¿Quién no ha disputado una cazuela donde se hizo un arroz con leche? Hace años no pruebo un dulce de ciruelas, de mango con la semilla adentro, un panal de abejas chorreando miel, una carne ahumada con palitos de guayabas. Eran sus manos divinas. La extrañamos y siempre está en las conversaciones con mis hermanos. Fue una pareja dispar, ella era 12 años mayor que él, lo cual no fue óbice para una excelente relación.
No tuvieron riquezas, ni fueron personas con altos estudios, pero tenían eso que algunos llaman ángel.
Nos quisieron, mimaron, enseñaron, regañaron sin gritos ni castigos. Cuando en la prensa escrita leí que el
Código de las Familias le otorga múltiples derechos, se me aguaron los ojos, pues nunca pensé que alguien
prohibiera a un abuelo cargar a sus nietos o simplemente conversar con ellos.
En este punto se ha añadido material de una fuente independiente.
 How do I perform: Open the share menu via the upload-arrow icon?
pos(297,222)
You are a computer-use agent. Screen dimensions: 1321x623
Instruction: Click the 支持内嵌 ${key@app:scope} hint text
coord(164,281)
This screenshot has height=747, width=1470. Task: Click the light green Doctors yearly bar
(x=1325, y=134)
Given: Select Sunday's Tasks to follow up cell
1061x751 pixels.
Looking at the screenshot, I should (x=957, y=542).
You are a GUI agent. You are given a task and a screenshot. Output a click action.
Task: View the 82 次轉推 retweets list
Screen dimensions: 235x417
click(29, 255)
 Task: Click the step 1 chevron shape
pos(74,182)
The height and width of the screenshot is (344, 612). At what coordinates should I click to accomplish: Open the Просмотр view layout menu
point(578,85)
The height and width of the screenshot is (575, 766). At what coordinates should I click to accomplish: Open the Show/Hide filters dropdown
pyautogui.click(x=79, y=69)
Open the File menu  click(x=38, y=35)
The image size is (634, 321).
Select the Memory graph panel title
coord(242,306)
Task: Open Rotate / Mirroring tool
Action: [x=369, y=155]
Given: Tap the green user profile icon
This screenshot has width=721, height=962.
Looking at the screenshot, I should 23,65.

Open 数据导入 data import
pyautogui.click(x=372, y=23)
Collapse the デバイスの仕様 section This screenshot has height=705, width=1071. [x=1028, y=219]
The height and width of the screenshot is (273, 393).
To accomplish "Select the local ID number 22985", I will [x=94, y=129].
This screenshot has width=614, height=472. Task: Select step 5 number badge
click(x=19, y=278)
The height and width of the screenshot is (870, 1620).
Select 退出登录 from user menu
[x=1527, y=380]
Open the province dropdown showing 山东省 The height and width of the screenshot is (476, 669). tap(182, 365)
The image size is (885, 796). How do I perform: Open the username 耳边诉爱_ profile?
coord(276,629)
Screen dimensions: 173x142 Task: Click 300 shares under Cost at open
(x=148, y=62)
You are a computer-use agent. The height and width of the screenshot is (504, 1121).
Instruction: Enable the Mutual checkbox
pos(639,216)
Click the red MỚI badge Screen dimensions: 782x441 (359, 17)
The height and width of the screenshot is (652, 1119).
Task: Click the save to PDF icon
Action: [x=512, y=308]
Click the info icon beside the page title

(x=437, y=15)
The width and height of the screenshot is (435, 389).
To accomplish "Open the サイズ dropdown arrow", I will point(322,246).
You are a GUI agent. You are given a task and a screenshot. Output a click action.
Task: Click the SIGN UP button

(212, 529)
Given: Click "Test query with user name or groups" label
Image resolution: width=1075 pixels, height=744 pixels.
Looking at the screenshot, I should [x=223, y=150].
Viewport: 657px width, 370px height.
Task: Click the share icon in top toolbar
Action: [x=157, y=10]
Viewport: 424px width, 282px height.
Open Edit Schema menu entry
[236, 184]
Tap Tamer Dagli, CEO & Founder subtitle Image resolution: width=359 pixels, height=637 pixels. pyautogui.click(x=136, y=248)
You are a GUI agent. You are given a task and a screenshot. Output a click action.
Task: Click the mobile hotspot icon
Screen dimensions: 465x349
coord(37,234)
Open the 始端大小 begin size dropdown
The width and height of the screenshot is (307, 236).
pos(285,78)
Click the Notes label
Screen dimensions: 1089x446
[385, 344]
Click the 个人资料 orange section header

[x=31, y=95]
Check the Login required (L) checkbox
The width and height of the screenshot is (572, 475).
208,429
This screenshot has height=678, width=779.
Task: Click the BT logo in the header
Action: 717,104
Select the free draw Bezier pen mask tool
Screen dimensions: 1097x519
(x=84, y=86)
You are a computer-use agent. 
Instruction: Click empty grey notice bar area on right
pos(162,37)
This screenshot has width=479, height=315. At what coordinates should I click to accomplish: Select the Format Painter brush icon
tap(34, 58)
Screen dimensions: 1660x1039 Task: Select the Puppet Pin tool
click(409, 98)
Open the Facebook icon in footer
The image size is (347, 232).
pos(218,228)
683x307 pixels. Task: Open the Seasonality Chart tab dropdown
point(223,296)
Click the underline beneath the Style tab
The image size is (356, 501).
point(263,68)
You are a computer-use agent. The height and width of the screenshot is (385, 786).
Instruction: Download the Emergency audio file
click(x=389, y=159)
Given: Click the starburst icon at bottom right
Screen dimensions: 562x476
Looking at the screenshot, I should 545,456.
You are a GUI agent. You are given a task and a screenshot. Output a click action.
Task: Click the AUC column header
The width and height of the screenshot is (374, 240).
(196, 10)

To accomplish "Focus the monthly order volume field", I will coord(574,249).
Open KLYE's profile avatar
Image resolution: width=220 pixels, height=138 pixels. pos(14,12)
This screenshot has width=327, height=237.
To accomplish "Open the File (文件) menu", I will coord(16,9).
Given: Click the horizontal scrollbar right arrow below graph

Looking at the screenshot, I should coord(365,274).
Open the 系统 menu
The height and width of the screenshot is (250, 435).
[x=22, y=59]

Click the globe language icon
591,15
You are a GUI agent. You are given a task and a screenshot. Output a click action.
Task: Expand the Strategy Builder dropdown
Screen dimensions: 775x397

Nunca supimos si, previo acuerdo, habían determinado cómo sería cada uno con nosotros. Ella tenía un patio
sembrado con muchos árboles frutales, un jardín con plantas ornamentales y medicinales. Decía que había
que sembrar con luna cuarto menguante. Abuelo nos enseñó a cruzar el puente de la vía férrea que pasaba sobre el río Bitirí, a conocer cada árbol por la corteza, por el olor, por las hojas, de cuál podríamos obtener
agua en caso de algún apuro.
Como todos pecamos, me enseñó a fumar. Abuela cosía y decía “no te preocupes por la ropa, si te entalla de
acuerdo con tu cuerpo todo va bien”. Era una campesina sabia. Por papá tuve solo abuelo, librero, que nos regalaba libros, pero había que tratarlo de usted, lo que frenaba un poco las relaciones.
Cuando converso con mis hermanos siempre salen a relucir los abuelos maternos y les comento que “supieron dejarnos marcas para la vida”. A veces me pregunto si mi abuelo materno recordaba mi nombre, porque hasta el último día me decía “Huesito” por mi delgadez.